Estava muito distante da entrada, no meio das árvores, mas
todas as câmeras parecem ter
gravado.
E até a CNN saiu comentando
que era coisa de seus assessores
de imagem, para transmitir suposta calma horas antes do discurso em que daria "48 horas"
para Saddam Hussein deixar o
Iraque. Ou seja, dois dias para a
invasão.
Também no discurso tão
aguardado, à noite, a fisionomia do presidente americano
procurou aparentar calma,
quase tristeza, ao anunciar a
quase guerra.
Na conservadoríssima Fox
News, comentavam depois do
discurso como foi difícil para ele
tomar a decisão de ir à guerra
-e pôr abaixo a ordem internacional.
Ele não queria, foi obrigado
pelas circunstâncias, está triste
demais. Acredite nas imagens,
acredite.
A cena com os cachorros não é
inédita. Era mais ou menos o
que Franklin Roosevelt fazia na
Segunda Guerra, com o mesmo
propósito.
A farsa na repetição da história ficou mais evidente quando
confrontada a outra cena, também transmitida pelos canais
americanos.
Um dos ministros de Tony
Blair disse com tensão contida
-e tempo dramático preciso-
que, se tivesse sido diferente a
contagem das urnas na Flórida,
o Reino Unido não estaria a um
passo da guerra.
Em outras palavras, quem
manda em Londres não é Blair,
mas Bush.
O correspondente da Fox
News se viu levado a elogiar "a
argumentação articulada" do
ministro demissionário. O âncora do canal, irritado, reagiu perguntando se "culpar a França"
não estava funcionando em
Londres, pois "aqui está funcionando bem".

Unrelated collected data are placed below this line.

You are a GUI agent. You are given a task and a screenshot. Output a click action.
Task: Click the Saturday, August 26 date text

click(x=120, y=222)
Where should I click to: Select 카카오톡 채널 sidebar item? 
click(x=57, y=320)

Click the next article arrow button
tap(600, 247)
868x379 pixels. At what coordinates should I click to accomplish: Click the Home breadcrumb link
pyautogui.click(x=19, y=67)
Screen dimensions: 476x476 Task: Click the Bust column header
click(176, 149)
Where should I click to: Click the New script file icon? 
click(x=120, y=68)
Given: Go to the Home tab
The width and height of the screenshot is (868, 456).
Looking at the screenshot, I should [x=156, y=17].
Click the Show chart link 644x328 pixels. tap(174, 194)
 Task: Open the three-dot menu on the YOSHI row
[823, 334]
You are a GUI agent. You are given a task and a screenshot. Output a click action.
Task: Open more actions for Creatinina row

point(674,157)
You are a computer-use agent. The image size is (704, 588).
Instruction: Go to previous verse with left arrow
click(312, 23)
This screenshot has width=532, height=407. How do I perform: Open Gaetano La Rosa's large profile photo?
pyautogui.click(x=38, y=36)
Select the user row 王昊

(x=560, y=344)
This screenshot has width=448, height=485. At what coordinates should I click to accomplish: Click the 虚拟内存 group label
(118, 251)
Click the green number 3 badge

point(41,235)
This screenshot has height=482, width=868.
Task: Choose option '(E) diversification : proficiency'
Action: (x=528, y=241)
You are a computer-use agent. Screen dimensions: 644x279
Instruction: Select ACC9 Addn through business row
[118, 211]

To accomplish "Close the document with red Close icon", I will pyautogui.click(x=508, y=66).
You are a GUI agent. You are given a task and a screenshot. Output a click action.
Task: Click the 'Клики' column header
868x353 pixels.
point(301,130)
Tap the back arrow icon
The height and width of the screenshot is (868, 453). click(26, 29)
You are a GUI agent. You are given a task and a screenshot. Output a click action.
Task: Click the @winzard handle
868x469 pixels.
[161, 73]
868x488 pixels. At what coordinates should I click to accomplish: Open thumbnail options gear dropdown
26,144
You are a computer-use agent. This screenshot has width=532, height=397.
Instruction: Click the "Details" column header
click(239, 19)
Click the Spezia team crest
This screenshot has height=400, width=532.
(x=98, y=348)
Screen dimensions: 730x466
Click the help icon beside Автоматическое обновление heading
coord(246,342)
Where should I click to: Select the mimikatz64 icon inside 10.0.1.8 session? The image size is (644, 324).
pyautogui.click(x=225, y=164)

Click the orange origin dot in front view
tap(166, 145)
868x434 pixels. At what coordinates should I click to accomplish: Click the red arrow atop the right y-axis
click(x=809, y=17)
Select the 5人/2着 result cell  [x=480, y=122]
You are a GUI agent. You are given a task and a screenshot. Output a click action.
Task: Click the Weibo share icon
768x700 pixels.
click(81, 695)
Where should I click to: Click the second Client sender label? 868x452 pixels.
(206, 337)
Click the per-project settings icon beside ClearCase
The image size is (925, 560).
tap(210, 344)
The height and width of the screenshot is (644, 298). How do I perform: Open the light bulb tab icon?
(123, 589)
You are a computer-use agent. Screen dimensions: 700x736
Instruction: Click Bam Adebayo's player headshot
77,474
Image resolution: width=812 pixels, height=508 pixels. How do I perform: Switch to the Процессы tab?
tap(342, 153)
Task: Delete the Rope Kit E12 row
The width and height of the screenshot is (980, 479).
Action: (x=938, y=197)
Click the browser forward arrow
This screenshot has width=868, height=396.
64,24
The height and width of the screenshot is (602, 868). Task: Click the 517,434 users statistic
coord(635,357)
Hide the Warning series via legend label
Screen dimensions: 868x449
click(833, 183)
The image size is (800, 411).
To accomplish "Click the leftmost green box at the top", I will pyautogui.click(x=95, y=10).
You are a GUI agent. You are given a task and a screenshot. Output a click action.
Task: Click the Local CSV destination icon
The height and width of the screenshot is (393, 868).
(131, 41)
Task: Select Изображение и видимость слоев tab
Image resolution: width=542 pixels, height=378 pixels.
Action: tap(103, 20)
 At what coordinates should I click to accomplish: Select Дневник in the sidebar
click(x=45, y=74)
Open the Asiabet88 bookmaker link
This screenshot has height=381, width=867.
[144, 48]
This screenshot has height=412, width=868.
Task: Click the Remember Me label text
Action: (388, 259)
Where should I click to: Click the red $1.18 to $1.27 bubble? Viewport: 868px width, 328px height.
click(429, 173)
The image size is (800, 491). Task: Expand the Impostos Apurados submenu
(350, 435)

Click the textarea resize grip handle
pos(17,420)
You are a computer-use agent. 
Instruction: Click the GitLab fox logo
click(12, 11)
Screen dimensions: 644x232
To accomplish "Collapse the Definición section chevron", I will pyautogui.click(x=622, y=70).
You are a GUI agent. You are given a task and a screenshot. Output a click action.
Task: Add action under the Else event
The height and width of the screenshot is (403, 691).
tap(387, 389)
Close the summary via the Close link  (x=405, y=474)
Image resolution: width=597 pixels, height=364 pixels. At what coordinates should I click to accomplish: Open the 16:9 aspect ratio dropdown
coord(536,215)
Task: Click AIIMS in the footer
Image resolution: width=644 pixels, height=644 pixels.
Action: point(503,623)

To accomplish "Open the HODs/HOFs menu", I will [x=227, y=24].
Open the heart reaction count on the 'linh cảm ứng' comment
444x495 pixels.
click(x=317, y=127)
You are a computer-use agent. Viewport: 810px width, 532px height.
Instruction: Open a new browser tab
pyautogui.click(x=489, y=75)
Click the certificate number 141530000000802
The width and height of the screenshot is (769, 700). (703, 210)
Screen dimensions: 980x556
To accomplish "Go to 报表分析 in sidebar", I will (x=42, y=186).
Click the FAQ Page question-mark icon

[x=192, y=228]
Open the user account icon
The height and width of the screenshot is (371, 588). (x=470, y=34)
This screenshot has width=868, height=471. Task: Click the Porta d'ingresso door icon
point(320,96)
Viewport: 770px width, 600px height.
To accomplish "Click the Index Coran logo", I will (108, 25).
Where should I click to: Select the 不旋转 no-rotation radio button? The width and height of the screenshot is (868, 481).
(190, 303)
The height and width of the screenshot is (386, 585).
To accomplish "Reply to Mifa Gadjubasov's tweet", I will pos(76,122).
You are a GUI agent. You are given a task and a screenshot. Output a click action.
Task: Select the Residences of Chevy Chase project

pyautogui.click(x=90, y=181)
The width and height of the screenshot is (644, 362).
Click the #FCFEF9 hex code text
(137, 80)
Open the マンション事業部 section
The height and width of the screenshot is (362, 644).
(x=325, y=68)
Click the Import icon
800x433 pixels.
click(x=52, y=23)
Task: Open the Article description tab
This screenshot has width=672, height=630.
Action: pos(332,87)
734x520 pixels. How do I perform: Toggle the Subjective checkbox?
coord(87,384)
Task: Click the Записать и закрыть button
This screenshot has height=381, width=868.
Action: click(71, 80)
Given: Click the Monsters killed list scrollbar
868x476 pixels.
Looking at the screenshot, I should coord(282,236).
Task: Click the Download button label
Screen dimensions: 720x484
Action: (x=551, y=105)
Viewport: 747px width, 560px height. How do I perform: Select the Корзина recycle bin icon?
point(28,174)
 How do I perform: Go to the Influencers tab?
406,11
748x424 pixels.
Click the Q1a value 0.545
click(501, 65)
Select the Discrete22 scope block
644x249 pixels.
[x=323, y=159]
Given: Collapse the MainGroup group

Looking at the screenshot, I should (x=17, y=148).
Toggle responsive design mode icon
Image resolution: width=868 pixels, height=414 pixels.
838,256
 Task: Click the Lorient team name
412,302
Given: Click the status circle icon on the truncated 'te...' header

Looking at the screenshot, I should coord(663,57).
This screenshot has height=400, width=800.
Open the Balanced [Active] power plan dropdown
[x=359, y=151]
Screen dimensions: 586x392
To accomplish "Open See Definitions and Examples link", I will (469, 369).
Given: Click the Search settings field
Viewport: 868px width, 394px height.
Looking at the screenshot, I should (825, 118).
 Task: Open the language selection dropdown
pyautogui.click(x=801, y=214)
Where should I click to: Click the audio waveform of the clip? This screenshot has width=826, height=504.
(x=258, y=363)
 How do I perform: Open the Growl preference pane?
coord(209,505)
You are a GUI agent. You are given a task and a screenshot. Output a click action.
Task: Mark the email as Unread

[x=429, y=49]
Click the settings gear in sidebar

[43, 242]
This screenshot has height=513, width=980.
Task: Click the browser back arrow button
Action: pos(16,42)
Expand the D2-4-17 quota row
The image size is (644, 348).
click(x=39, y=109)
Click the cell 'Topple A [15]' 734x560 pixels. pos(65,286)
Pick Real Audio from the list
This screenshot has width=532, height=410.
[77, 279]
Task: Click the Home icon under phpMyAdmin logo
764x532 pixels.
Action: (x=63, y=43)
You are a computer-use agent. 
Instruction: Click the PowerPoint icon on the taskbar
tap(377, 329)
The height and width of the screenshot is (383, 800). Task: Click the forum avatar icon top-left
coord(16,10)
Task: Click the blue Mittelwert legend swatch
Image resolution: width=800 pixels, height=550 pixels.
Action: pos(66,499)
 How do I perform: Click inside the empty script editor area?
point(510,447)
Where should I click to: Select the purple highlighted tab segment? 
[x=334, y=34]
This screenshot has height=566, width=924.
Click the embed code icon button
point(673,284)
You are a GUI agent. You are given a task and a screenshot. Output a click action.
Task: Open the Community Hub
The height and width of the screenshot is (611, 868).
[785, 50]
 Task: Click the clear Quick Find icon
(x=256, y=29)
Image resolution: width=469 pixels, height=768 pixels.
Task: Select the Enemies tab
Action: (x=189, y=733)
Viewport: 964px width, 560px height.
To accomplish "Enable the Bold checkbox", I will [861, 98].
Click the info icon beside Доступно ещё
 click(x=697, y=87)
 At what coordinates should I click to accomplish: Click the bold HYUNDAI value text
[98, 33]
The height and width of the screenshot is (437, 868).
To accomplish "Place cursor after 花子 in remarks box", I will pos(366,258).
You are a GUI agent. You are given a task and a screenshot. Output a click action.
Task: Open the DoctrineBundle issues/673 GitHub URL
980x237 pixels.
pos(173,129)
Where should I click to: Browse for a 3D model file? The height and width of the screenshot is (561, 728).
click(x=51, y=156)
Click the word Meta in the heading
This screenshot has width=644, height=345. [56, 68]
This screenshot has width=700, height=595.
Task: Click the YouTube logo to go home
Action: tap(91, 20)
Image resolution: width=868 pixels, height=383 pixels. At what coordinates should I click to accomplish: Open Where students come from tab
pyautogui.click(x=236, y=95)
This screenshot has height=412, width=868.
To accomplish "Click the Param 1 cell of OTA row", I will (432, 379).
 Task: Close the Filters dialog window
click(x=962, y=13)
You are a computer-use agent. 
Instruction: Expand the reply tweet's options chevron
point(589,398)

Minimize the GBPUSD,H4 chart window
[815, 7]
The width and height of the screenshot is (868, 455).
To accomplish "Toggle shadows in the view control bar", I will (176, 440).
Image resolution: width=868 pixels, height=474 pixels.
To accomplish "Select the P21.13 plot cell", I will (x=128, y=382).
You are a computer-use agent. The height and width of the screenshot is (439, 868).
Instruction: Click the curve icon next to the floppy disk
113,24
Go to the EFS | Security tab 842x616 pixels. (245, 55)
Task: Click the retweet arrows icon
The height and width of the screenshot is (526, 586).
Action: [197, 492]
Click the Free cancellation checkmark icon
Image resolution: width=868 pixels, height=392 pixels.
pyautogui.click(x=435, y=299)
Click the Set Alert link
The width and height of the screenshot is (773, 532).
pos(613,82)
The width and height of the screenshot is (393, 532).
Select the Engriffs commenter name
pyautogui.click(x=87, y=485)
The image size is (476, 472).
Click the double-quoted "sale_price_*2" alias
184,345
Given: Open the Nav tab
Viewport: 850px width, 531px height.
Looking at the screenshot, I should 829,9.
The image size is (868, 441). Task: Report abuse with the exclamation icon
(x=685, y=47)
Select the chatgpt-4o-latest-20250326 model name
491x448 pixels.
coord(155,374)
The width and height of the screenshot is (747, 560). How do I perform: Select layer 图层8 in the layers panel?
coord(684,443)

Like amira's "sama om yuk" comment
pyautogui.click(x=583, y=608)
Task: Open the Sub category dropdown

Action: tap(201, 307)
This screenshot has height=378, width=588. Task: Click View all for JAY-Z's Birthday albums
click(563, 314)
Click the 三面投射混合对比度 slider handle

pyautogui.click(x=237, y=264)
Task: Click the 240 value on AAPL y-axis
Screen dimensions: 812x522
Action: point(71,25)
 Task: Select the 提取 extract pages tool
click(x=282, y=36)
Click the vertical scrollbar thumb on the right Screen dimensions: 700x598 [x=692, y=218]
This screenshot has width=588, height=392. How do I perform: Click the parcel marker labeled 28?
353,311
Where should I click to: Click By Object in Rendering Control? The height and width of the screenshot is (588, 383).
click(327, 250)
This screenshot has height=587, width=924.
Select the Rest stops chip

"Blame France", jogue a culpa
a França, é uma saída usada à
exaustão por partidários de
Blair e de Bush.
Se americanos e britânicos estão indo à guerra, a culpa é da
França, país "ingrato" que deve
a sua liberdade a americanos e
britânicos.
"Blame France", como na
canção do desenho "South
Park", "Blame Canada", é um
argumento da pior xenofobia
americana.
De fora, é risível -como são
risíveis, aliás, os comentários da
Fox News. Mas não é a primeira
vez que retórica cômica leva o
mundo à guerra.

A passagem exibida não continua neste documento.